Defunct tennis tournament
- Tour: ILTF
- Founded: 1894; 132 years ago
- Abolished: 1930; 96 years ago
- Location: Stamford Hill, London, England
- Venue: Gipsy Lawn Tennis Club
- Surface: Grass- outdoors

= North London Championships =

The North London Championships also known as the Gipsy Championships or simply Gipsy was a combined men's and women's grass court tennis tournament founded as the Gipsy Lawn Tennis Tournament in 1894. The tournament was held at the Gipsy Lawn Tennis Club, Stamford Hill, London, England until 1930.

==History==
The North London Championships were established in 1894. The tournament was staged at the Gipsy Lawn Tennis Club, continuously until 1915, it was discontinued because of World War I. The tournament then resumed in 1919 and continued through till 1930 when it was abolished.

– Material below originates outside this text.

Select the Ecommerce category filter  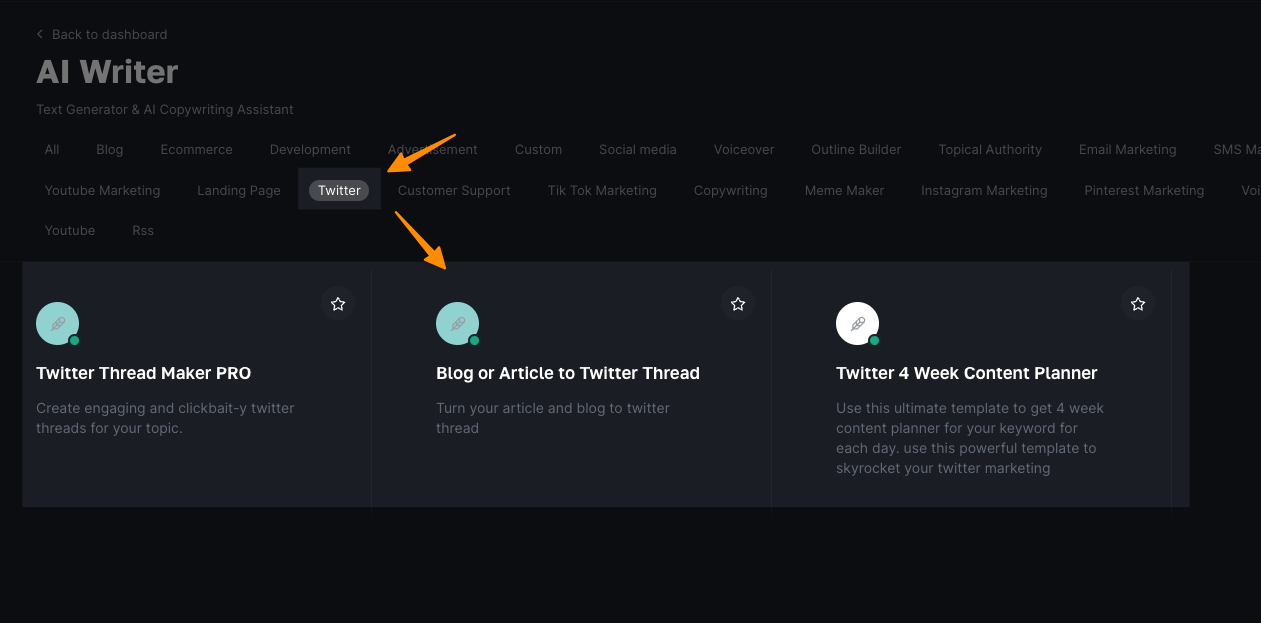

Notable winners of the men's singles title included; Arthur Gore, Herbert Roper Barrett, Harold Segerson Mahony, Major Ritchie, Theodore Michel Mavrogordato, Zenzo Shimidzu, Gordon Lowe, and Henry Mayes. Winners of the women's singles championship included; Blanche Hillyard, Edith Austin, Dorothea Douglass, Hilda Lane, Agnes Morton, Dorothy Holman, Geraldine Ramsey Beamish, Molla Bjurstedt Mallory, Helen Wills, Elizabeth Ryan and Helen Jacobs.